MISÉRICORDES. - Les miséricordes des deux stalles hautes du côté sud, qui ont été supprimées au XVIII°, siècle, se rapportaient sans doute aux commencements de l'histoire d'Abraham, et dans celle qui porte le n° 2 de notre plan, nous trouvons cette histoire au moment où Abraham vient de tailler en pièces les rois conjurés qui avaient pris son frère Loth dans Sodome, et où Melchisedech, roi de Salem et prêtre du Très Haut, offre du pain et du vin en actions de grâces et bénit Abraham (4). Vers un autel à retable, couvert d'une nappe, tel qu'on en pouvait voir dans les églises de France au commencement du XVI° siècle, et sur lequel sont placés un pain et un riche calice, Melchisedech s'avance les mains jointes : il est imberbe, tonsuré, vêtu d'une longue robe fendue par devant, à larges manches et serrée à la taille par une courroie à laquelle pend une bourse. Une mitre épiscopale est posée à ses pieds (1), tandis que Dieu le Père, le globe crucifère dans la main et bénissant, apparaît dans le ciel.

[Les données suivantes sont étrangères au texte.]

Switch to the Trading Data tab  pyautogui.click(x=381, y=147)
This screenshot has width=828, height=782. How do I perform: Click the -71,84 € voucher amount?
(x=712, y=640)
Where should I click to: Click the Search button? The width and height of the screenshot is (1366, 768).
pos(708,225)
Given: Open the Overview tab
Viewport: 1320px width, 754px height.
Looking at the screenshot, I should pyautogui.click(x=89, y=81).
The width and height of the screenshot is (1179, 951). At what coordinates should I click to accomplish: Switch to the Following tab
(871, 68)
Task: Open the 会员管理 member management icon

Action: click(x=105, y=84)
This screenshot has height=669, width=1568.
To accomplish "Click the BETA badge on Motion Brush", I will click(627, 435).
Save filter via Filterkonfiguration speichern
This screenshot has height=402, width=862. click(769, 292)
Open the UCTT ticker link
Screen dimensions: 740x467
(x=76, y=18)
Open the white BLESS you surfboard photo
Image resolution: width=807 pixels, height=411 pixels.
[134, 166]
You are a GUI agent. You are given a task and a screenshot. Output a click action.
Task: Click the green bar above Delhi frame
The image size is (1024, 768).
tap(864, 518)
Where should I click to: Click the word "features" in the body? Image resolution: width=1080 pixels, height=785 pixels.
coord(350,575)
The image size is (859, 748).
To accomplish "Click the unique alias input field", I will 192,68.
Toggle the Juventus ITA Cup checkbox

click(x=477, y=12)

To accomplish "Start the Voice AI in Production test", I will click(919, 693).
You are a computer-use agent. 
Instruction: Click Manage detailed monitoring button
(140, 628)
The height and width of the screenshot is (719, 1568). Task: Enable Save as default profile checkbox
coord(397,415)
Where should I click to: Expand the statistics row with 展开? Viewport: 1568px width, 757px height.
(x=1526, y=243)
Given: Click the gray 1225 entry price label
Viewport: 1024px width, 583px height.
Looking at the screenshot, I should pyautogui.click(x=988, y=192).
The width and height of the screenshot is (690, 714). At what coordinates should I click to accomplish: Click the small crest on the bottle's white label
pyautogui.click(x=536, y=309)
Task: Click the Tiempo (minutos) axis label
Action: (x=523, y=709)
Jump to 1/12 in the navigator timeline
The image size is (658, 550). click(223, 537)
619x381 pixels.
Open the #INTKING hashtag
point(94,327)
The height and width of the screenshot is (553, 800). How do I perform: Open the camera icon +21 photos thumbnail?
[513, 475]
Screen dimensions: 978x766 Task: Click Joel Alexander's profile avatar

A droite et à gauche, deux personnages assistent à la cérémonie; d'un côté, un homme barbu, sans doute Abraham, occupé à faire taire un petit chien qui aboie, et de l'autre, un homme plus jeune, imberbe, Loth apparemment, vêtu d'une robe à longues manches fendues et joignant les mains d'un air recueilli.

(4) Gen.. XIV, 18-20.
(1) La liturgie catholique interdit de rester couvert en présence du Saint-Sacrement, dont le sacrifice de Melchisedech est le symbole.